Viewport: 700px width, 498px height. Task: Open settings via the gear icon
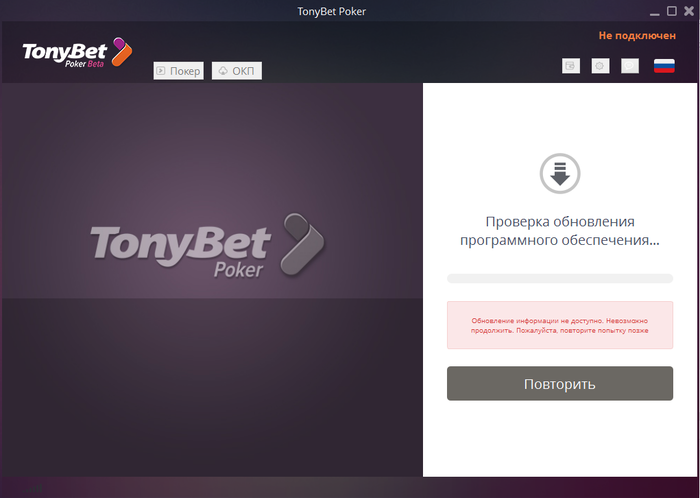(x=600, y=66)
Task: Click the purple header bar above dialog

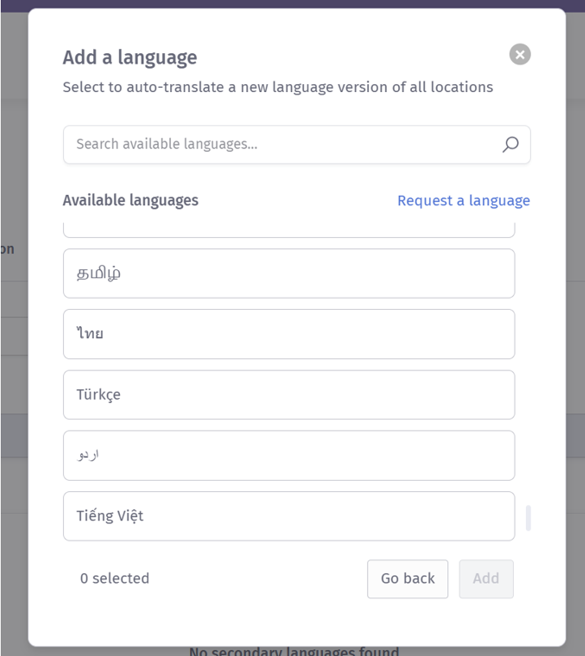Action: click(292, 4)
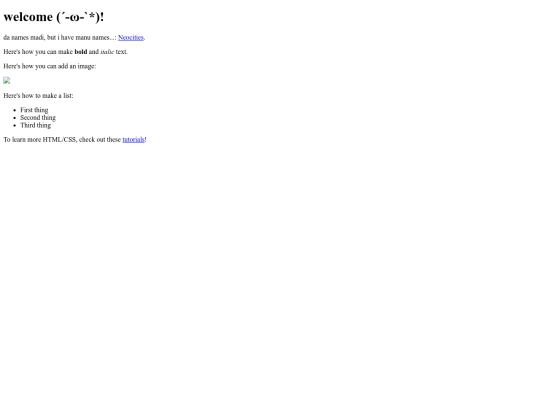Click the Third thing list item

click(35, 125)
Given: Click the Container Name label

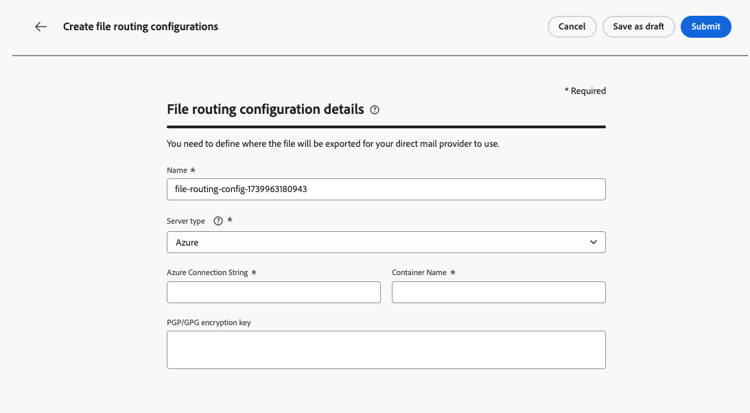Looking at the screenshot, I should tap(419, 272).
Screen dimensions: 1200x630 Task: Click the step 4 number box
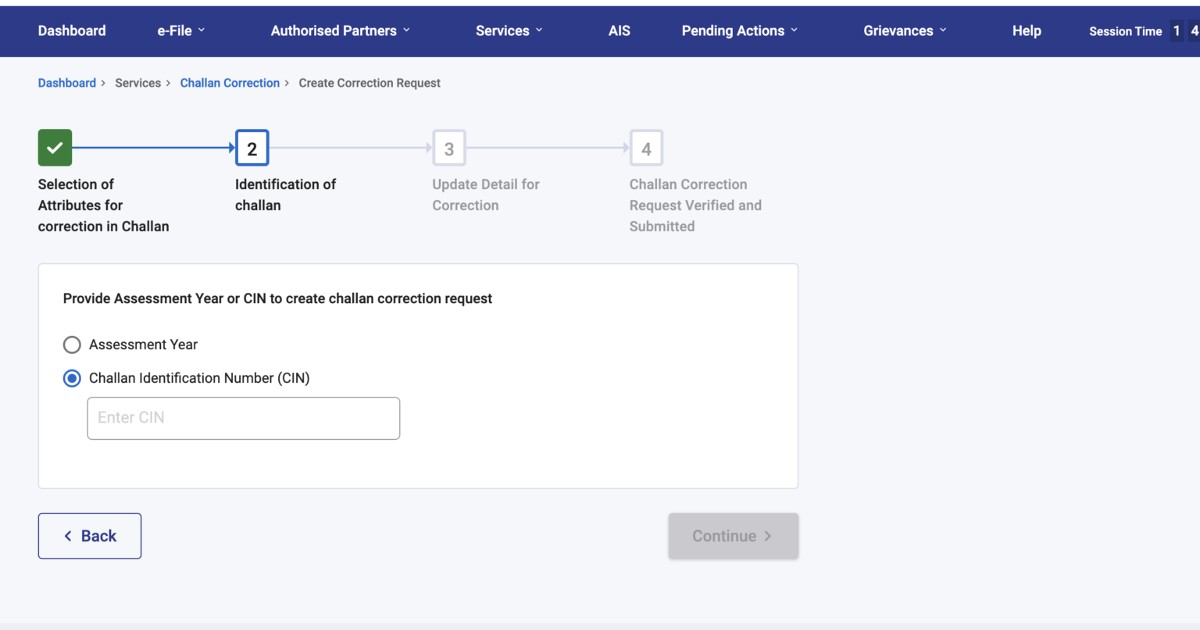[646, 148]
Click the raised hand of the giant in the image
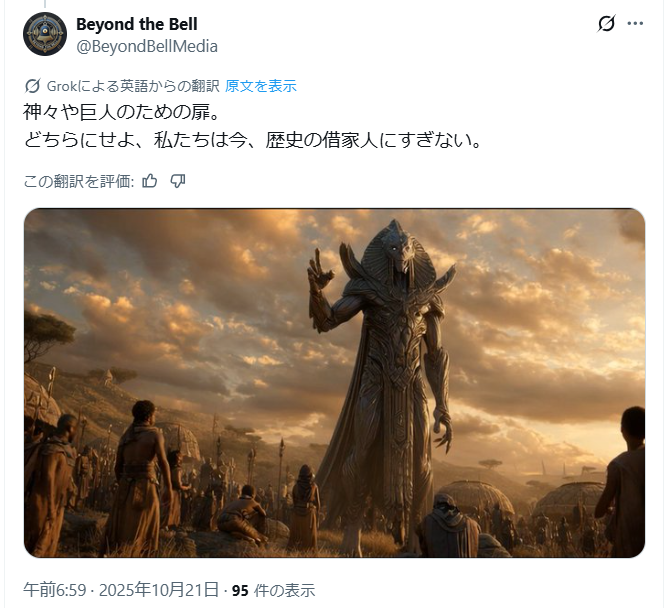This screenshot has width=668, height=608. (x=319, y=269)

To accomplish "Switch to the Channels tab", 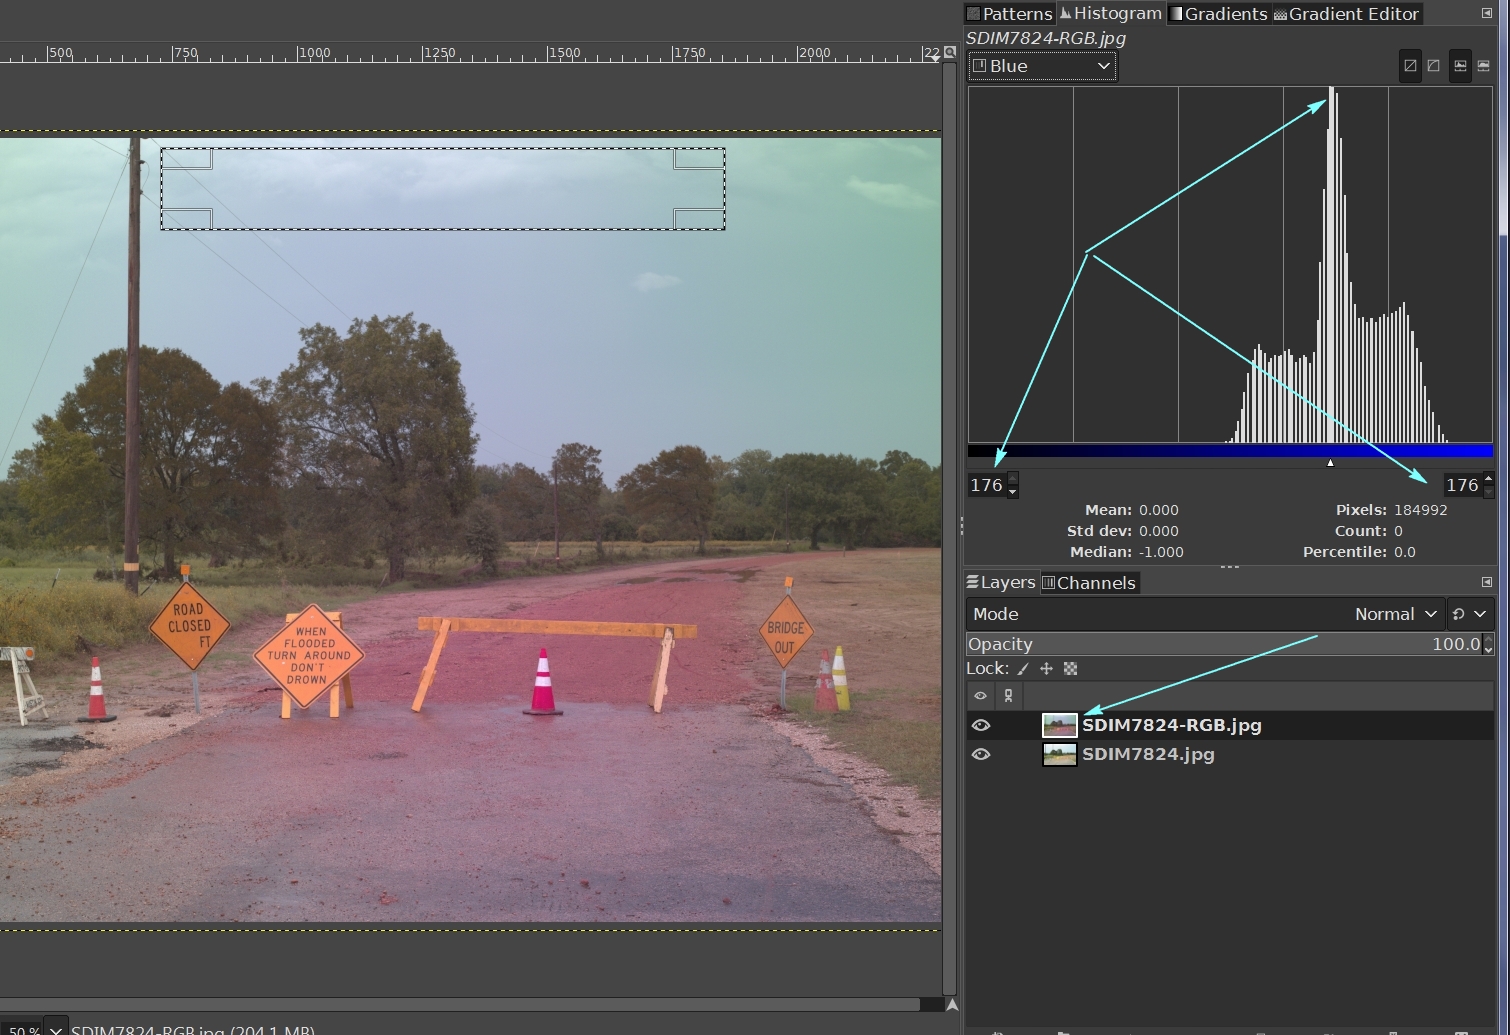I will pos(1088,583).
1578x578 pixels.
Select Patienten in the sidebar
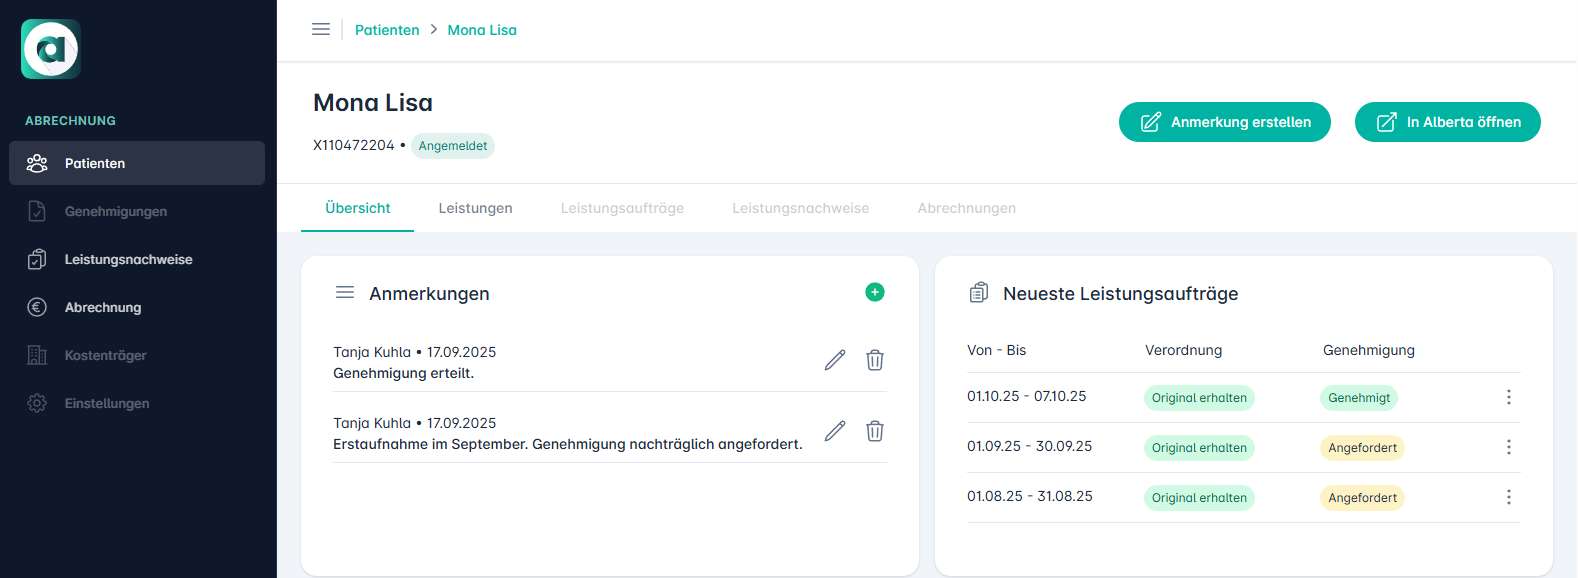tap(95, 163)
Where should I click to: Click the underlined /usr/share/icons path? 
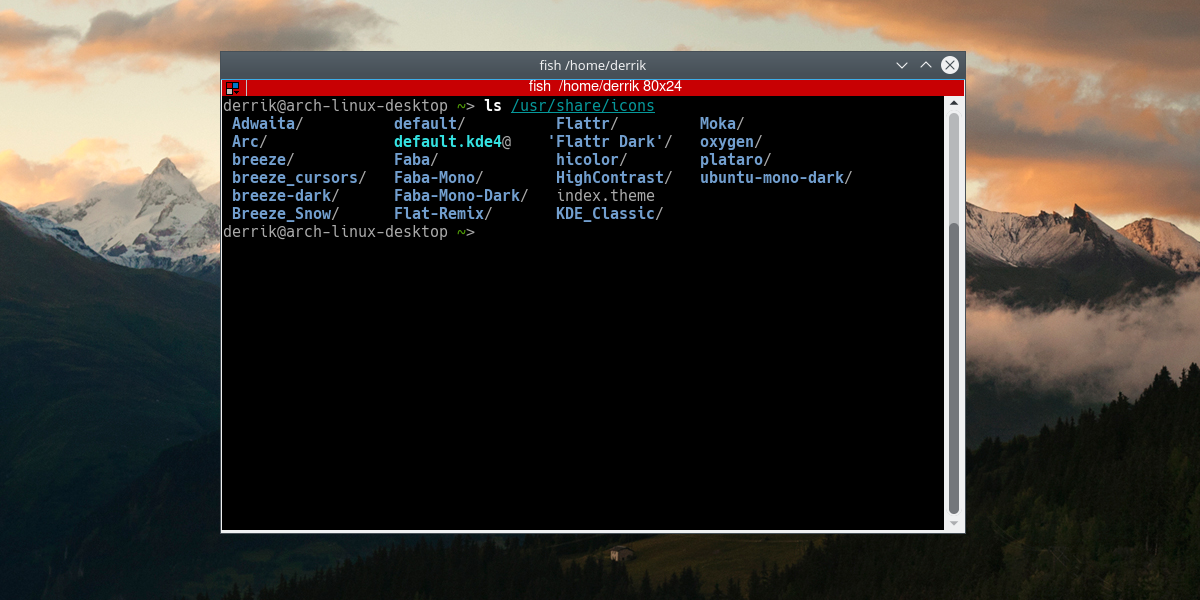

> _WHAT YOU WILL DO_: Beginning with the line that holds "1578x578 pixels.", output each line to the end of the material above, exactly, omitting the pictures.

> _SOLUTION_:
1578x578 pixels.
Select Patienten in the sidebar
tap(95, 163)
Where should I click to: Click the underlined /usr/share/icons path? 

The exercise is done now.